Если я шел все время прямо, то неизменно оказывался на Юнайтед Стейтс-стрит. Где-то здесь поблизости родился мой приятель Ульрих. Тут легко было заблудиться, любое направление манило сделать колдовской крюк. Ночью ноги несли вас, куда им вздумается. Все представало перевернутым, разорванным, колышущимся. Иногда я обнаруживал, что оказался в Бороу-ХоЛле, иногда - в Уильямсбурге. Всегда несусветно далеко от дома, в районе военной верфи, фантастического рынка Уоллабаут, сахарных заводов, больших мостов, вальцовых мельниц, элеваторов, литейных цехов, лакокрасочных фабрик, кладбищ, извозчичьих дворов, разных мастерских: гончарных, шорных, фигурного чугунного литья, консервных фабрик, рыбных рынков, скотобоен в огромной конгломерации ужасов рабочих будней, над Которой висело дымное облако, беременное смрадом горящей химии, гниющей плоти и раскаленного металла.

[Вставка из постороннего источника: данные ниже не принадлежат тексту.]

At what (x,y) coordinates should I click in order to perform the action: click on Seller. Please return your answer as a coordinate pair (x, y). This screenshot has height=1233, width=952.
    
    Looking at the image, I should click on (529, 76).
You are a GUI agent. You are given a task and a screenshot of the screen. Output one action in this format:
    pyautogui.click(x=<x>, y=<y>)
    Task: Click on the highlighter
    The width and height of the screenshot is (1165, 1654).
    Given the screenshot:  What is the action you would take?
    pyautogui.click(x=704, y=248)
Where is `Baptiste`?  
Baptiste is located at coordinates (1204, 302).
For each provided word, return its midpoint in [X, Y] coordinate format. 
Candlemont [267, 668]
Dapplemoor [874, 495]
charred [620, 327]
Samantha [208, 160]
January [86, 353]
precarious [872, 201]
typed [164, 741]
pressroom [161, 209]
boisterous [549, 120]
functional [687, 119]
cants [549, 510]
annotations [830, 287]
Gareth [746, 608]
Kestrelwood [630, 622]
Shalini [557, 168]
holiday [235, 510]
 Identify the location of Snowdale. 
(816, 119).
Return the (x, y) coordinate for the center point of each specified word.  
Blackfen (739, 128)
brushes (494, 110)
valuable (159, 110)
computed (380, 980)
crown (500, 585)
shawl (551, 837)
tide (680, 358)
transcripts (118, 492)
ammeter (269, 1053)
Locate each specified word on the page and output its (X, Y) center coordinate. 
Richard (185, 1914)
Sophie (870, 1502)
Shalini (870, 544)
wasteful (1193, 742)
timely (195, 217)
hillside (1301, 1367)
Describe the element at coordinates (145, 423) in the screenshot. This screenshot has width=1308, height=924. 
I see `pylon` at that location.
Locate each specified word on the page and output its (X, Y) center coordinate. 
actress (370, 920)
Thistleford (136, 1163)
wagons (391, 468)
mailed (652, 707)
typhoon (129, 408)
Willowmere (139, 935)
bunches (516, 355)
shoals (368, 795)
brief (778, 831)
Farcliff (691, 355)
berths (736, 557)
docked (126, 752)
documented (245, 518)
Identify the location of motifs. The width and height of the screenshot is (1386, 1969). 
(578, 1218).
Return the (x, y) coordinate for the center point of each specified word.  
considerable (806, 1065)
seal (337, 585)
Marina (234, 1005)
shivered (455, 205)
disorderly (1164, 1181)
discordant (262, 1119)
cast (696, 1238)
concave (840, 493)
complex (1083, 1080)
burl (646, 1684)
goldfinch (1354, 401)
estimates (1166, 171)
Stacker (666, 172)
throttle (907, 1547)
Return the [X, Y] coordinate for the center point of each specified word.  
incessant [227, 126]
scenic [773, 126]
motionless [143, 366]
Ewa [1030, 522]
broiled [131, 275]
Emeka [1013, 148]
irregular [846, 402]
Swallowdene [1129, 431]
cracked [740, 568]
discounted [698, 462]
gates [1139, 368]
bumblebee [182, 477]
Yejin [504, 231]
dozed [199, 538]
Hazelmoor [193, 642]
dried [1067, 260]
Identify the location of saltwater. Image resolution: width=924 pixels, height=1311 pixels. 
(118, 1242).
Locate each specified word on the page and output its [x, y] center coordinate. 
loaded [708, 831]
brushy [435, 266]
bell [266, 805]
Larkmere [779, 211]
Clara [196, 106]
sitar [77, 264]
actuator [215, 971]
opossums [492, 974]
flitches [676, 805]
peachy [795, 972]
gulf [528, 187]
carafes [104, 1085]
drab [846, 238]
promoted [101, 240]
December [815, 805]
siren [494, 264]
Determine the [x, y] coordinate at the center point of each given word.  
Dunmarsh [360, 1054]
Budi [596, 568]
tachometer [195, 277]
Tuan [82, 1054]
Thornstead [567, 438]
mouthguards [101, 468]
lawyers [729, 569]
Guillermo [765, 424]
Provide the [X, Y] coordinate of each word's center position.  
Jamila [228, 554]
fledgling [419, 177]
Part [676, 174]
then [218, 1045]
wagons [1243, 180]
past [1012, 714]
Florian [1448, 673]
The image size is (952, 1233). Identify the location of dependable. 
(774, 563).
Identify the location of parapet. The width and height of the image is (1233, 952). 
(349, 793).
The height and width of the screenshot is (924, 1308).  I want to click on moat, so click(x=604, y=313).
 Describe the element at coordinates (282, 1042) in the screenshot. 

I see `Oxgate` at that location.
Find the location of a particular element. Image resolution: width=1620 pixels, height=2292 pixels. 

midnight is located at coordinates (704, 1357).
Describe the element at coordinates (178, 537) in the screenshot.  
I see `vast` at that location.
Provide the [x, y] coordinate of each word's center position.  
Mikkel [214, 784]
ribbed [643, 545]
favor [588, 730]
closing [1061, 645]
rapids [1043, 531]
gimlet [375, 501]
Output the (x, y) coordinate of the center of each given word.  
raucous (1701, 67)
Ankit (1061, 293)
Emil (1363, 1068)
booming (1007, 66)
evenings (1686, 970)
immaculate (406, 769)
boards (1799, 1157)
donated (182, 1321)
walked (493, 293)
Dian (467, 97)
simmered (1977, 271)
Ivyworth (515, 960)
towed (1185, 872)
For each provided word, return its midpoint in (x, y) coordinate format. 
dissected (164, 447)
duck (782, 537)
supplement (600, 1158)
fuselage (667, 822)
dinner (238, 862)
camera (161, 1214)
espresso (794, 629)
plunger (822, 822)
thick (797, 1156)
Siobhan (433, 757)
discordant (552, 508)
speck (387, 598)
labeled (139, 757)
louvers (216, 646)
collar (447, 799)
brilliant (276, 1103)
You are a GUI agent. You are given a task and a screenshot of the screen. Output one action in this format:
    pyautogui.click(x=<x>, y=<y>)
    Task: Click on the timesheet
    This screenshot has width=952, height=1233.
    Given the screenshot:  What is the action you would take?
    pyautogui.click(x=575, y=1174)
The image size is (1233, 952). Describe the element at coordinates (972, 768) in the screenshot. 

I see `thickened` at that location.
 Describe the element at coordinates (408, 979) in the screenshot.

Стоило во время этих прогулок подумать об Ульрихе, как в голову лезли средние века, Брейгель Старший, Иероним Босх, Петроний Арбитр, Лоренцо Великолепный, фра Филиппо Липпи… не говоря уже о семи гномах и швейцарском семействе Робинзон и Синдбаде-мореходе. Только в такой Богом забытой дыре, как Бруклин, можно было собрать монстров, уродов и ненормальных со всего света. В театре «Звезда», этом царстве бурлеска, вас окружала плотная толпа косматых обитателей этого неправдоподобного района. Представление всегда отвечало теперь почти не встречающейся необузданности фантазий аудитории. Не существовало никаких сдерживающих барьеров, никакие жесты не считались слишком непристойными и никакая грязь отвратительной настолько, чтобы комедиант не мог произнести ее со сцены. Представления вроде «Тома - любителя подглядывать» были пиршеством взора и слуха. В этом борделе я чувствовал себя как дома: непотребство было моей первой натурой.